Over the last few years, Domas’s technique of using GDB as a profiler has become a key tool in helping us analyze MySQL when customers are having trouble. We have our own implementation of it in Percona Toolkit (pt-pmp) and we gather GDB backtraces from pt-stalk and pt-collect.
Although it’s helped us figure out a lot of problems, sometimes it doesn’t go well. Getting GDB backtraces is pretty intrusive. Here are three things that I’ve witnessed:
- The server freezes for the duration of the process. This is the most obvious impact on the running server: GDB forklifts the process and gets a stack trace from every thread, then lets it go on working. But this can take a while. It’s usually a couple of seconds, but on big servers with a lot of memory and many threads, it can take much longer (I’ve seen tens of seconds, but heard reports of minutes).

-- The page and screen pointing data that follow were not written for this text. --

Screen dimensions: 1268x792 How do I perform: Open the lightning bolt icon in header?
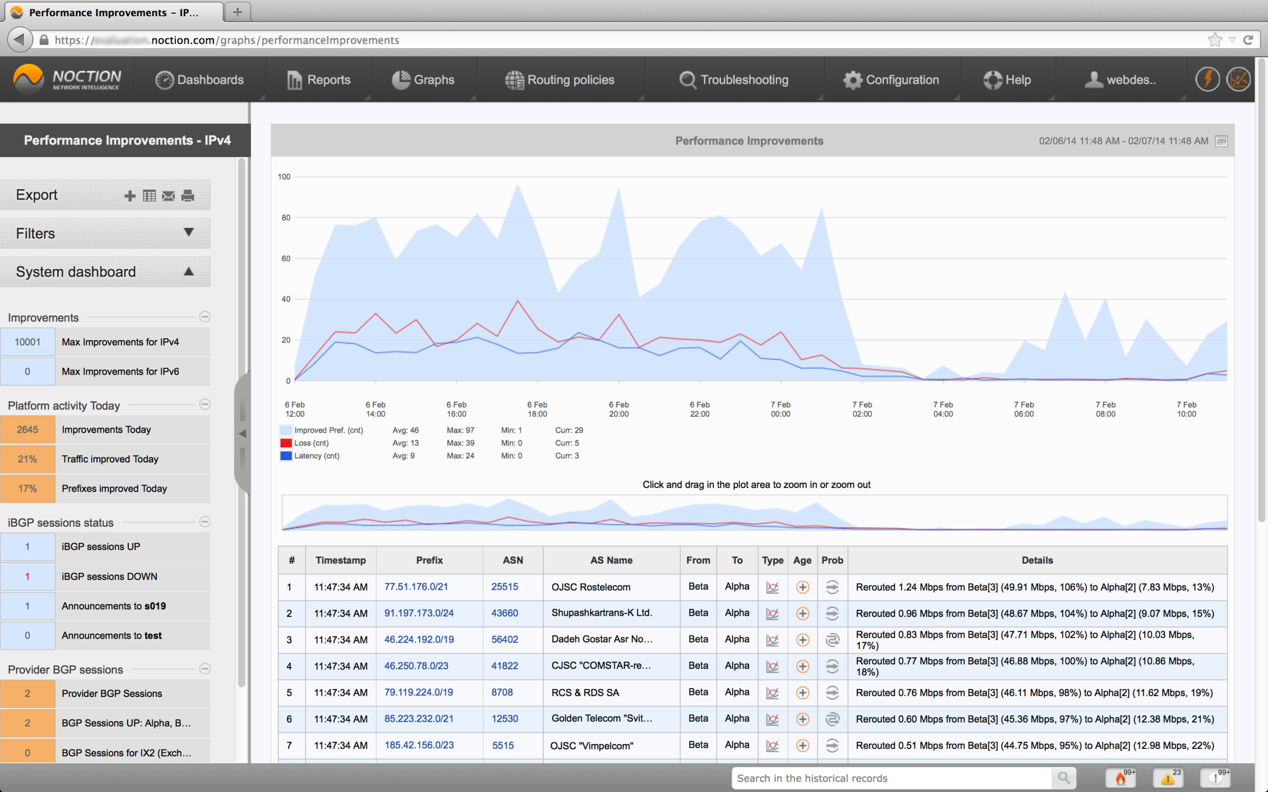(1207, 80)
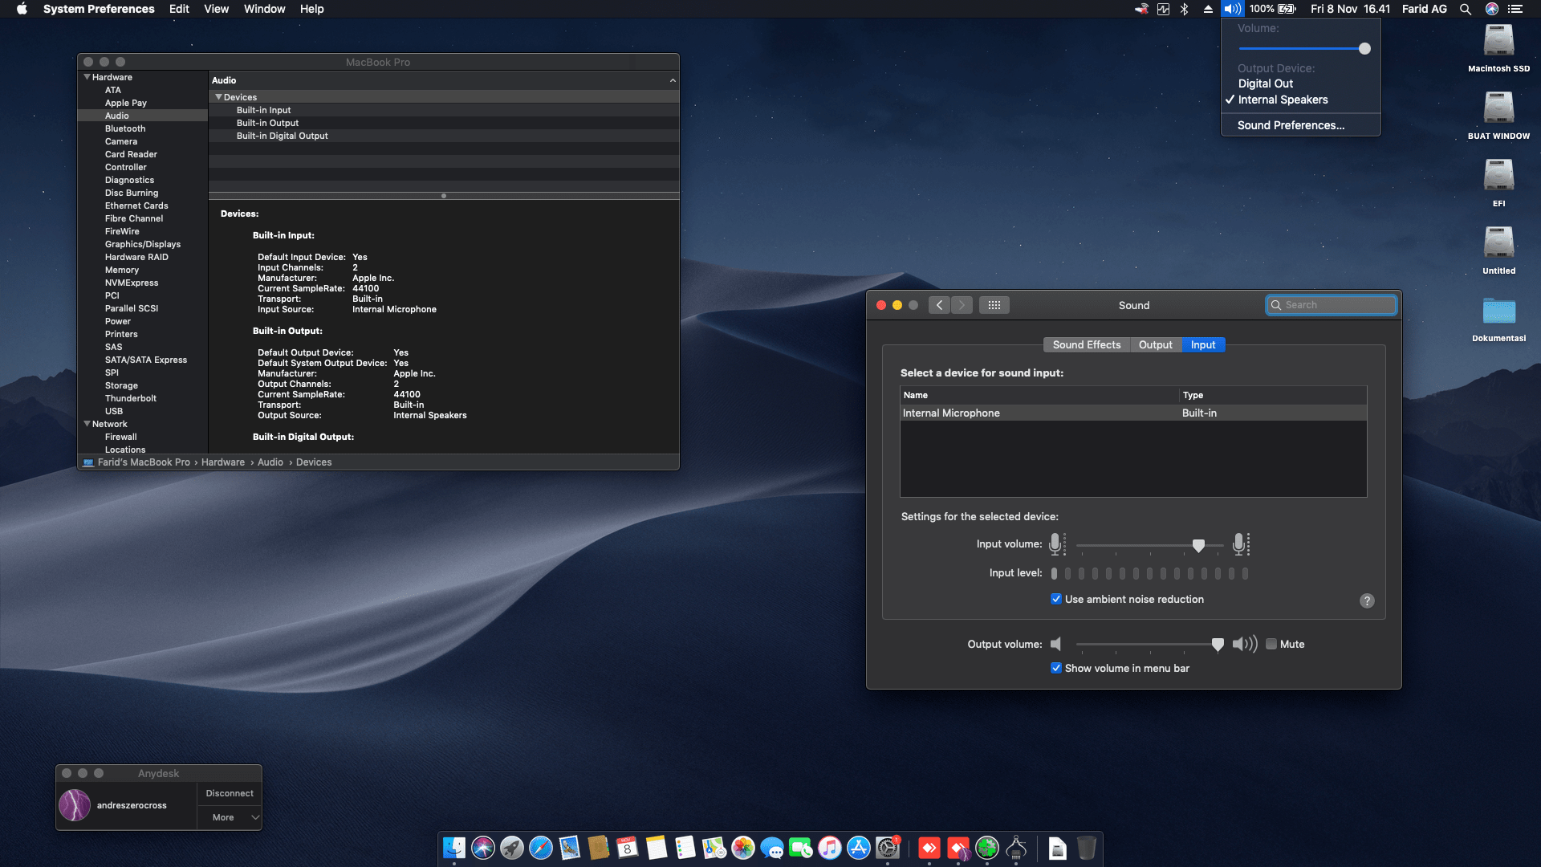Enable Mute for output volume
Viewport: 1541px width, 867px height.
click(1271, 644)
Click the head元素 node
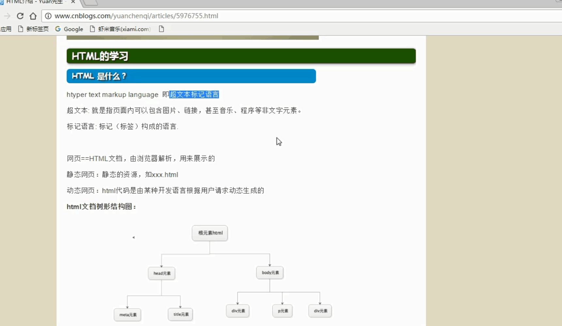Viewport: 562px width, 326px height. [161, 273]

- The server can crash. I haven’t seen this myself, but I’ve heard reports from others.
- The server can be left in an unstable state. Sometimes when GDB detaches, the process’s state isn’t quite as it was before. I have rarely seen this, but the other day I had a customer experience a very slow-running server that was using tons of CPU time and lots of system CPU, and exhibiting the classic signs of InnoDB kernel_mutex contention. I was not able to find anything wrong, and was still trying to determine whether the sudden slowness was due to some cause such as an increase in traffic or just InnoDB having trouble, when the customer Skyped me to say that they’d restarted the server and it resolved the problems. This server had previously been analyzed with GDB around the time the problems began.
So although it’s extremely useful, it does have risks.
Domas, and others at Facebook and beyond, have developed a variety of tools that can help them get stack traces less intrusively. I think we need to investigate some of those and see whether there is something that would work well a broad variety of cases for more users, and how much less intrusive they can be.
Of course, I’m really waiting for MySQL 5.6 and the improved Performance Schema that will be included with it. A built-in solution will be much better than a technique such as using GDB. We’ll probably never stop using GDB completely, but hopefully we’ll be able to use such tools much less frequently after 5.6 is released.